Given records Start Marker
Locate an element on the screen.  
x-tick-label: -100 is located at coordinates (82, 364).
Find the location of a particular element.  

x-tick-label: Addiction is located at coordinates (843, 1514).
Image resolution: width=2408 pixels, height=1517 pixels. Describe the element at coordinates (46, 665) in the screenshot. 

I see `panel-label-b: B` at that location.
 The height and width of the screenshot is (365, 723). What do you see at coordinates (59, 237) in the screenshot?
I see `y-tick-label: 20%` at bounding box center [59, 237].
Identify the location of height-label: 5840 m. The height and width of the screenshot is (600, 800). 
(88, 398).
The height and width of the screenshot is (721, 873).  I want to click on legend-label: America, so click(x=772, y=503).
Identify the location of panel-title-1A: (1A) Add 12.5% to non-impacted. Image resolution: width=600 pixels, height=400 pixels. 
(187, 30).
Given records End Marker
* **Work instructions**:
Put every line of the entries above into a two-column Markdown table headed Row and Line, numbering each row and leaving out blank lines.

* **Answer area**:
| Row | Line |
|---|---|
| 1 | Locate an element on the screen.   |
| 2 | x-tick-label: -100 is located at coordinates (82, 364). |
| 3 | Find the location of a particular element.   |
| 4 | x-tick-label: Addiction is located at coordinates (843, 1514). |
| 5 | Image resolution: width=2408 pixels, height=1517 pixels. Describe the element at coordinates (46, 665) in the screenshot.  |
| 6 | I see `panel-label-b: B` at that location. |
| 7 |  The height and width of the screenshot is (365, 723). What do you see at coordinates (59, 237) in the screenshot? |
| 8 | I see `y-tick-label: 20%` at bounding box center [59, 237]. |
| 9 | Identify the location of height-label: 5840 m. The height and width of the screenshot is (600, 800).  |
| 10 | (88, 398). |
| 11 | The height and width of the screenshot is (721, 873).  I want to click on legend-label: America, so click(x=772, y=503). |
| 12 | Identify the location of panel-title-1A: (1A) Add 12.5% to non-impacted. Image resolution: width=600 pixels, height=400 pixels.  |
| 13 | (187, 30). |